## [Excerpted data]
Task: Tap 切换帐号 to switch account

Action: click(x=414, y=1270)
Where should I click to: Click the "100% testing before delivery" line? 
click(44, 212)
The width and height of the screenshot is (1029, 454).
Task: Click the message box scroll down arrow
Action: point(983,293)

## [Task to carry out]
Print all of the data above again, line for line, with no changes.

## [Solution to the exercise]
Task: Tap 切换帐号 to switch account

Action: click(x=414, y=1270)
Where should I click to: Click the "100% testing before delivery" line? 
click(44, 212)
The width and height of the screenshot is (1029, 454).
Task: Click the message box scroll down arrow
Action: point(983,293)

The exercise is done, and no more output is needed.